Les solutions sont connues, le GIEC les rappelle. Il faut d’une part limiter au maximum les conséquences sur la population : réformer les systèmes de santé, préparer les infrastructures aux catastrophes inéluctables (incendies, inondations, canicules…). Mais il faut d’autre part limiter les émissions des gaz à effet de serre. Pour limiter le réchauffement à 1,5°C, il faut diminuer notre utilisation du charbon de 95 %, celle du pétrole de 60 % et celle du gaz de 45 % par rapport aux niveaux de 2019. Cette baisse drastique passe par le développement des énergies renouvelables et par une sobriété énergétique. C’est donc à tous les niveaux qu’il faut agir : les individus, mais aussi bien entendu les entreprises et les États car sans changement structurel, ces baisses sont impossibles à atteindre. Rien de nouveau malheureusement, sauf que le temps passe et que la fenêtre d’action est de plus en plus étroite. Où sont alors les urgences de réforme pour notre société ? Comment redonner espoir en l’avenir pour notre jeunesse, elle qui va devoir vivre dans des conditions de plus en plus hostiles ?

Pire que l’inaction

Pire que l’inaction, la réforme des retraites va à rebours des mesures à prendre pour engager les changements structurels profonds indispensables pour limiter le choc climatique. Travailler deux ans de plus, pour produire plus et pousser encore plus à la consommation ? Provoquer une crise sociale doublée d’une crise démocratique par l’utilisation du 49.3 qui fait perdre le peu de confiance restant dans les institutions ? Précariser encore plus les plus précaires ? Ce n’est évidemment pas dans ce sens qu’il faut agir. La question centrale du travail devrait être posée en préliminaire. Bien sûr, il est fondamental de parler de l’usure au travail, des métiers pénibles, des reconversions en cours de carrière et de la place des plus âgés au travail. Mais il faudrait aussi discuter du sens qu’on donne à ce travail, de son utilité pour une société en conversion vers un mode de vie soutenable pour les générations futures.

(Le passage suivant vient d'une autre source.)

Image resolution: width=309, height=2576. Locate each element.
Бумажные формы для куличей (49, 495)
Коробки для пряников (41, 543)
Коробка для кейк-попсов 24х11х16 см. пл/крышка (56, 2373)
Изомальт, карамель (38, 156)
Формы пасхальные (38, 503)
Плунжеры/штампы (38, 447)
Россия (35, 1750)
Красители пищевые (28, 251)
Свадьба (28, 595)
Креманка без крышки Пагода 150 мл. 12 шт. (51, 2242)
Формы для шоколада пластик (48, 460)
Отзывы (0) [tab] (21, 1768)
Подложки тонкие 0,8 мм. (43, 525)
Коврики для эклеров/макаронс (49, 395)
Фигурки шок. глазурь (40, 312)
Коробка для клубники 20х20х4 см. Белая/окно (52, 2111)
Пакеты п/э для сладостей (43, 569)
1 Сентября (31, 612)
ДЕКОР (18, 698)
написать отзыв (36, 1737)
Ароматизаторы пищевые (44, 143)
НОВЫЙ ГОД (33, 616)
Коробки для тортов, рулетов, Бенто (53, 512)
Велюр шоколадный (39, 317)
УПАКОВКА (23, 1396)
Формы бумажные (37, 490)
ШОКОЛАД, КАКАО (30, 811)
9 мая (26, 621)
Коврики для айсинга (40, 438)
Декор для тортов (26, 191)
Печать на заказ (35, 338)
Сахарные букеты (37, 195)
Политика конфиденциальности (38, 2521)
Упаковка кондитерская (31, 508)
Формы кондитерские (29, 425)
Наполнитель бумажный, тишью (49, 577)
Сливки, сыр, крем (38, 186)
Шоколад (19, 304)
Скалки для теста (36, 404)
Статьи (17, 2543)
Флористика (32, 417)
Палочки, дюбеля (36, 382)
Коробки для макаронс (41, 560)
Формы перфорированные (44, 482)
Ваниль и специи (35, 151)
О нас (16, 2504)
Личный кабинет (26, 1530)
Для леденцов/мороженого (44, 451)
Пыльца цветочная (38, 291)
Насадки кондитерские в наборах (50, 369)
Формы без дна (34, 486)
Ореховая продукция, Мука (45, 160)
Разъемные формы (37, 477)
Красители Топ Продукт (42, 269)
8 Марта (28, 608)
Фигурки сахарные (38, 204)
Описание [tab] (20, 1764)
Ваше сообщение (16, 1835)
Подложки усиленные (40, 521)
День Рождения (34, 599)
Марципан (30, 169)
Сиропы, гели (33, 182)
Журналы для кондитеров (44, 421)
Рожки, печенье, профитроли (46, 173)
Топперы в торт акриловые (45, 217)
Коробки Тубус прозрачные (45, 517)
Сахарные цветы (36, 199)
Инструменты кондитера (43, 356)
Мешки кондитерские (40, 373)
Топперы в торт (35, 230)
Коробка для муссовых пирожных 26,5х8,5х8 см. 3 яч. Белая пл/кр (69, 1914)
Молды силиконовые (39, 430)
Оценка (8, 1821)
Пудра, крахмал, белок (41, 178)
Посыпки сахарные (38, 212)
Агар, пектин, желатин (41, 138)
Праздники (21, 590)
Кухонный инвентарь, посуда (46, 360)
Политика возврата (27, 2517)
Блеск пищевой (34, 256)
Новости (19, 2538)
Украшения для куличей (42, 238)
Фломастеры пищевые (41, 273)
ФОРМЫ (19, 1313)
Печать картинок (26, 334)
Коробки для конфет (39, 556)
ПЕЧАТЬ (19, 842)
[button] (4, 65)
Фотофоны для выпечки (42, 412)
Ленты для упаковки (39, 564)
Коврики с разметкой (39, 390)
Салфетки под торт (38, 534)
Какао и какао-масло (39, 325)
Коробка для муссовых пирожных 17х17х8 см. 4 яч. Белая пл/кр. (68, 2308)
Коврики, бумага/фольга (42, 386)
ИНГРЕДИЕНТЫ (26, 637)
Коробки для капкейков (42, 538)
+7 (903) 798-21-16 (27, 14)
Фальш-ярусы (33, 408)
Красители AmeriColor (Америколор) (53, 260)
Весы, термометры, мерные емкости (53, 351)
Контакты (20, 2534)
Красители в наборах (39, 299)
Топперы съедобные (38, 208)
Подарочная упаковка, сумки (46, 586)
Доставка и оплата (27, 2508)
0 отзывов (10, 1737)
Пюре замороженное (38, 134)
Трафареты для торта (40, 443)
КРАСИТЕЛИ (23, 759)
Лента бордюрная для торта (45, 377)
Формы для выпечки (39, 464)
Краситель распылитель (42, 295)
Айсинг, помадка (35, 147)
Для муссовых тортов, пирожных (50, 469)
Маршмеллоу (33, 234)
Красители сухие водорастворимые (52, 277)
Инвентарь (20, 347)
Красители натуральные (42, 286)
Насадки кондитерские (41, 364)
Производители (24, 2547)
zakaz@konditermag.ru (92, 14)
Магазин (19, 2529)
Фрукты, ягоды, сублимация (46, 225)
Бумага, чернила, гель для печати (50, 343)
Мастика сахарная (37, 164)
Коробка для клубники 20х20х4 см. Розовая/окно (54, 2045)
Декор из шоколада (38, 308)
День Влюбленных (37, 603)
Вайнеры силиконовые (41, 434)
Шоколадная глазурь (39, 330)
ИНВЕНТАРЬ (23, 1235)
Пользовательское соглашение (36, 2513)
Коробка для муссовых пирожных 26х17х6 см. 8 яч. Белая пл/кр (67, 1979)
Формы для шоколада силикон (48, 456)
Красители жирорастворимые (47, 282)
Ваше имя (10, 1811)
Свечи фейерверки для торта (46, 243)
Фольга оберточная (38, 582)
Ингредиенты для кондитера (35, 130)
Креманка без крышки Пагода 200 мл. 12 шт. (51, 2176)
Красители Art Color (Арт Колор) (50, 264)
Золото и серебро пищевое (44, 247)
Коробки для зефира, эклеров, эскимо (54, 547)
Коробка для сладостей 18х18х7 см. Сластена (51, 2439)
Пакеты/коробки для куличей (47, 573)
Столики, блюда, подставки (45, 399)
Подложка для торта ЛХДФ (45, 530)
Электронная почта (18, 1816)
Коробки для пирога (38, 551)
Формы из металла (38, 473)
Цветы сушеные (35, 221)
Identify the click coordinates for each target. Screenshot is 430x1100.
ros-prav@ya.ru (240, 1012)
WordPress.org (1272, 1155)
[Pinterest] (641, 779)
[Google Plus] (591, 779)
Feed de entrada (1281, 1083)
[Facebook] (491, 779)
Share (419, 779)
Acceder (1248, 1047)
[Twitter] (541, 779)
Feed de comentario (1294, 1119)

Il ne s’agit plus de produire tout ce qui peut se vendre, mais de produire ce qui est nécessaire pour une société solidaire, dans des conditions de sobriété énergétique et de bien-être pour tous. Dans ces conditions, c’est aussi le temps de travail hebdomadaire mais aussi le temps de travail tout au long d’une vie qui doit être repensé. Ces débats-là redonneraient du sens à l’engagement politique, et permettraient de reconstruire une société résiliente, respectueuse de la planète, beaucoup plus solidaire, juste et heureuse.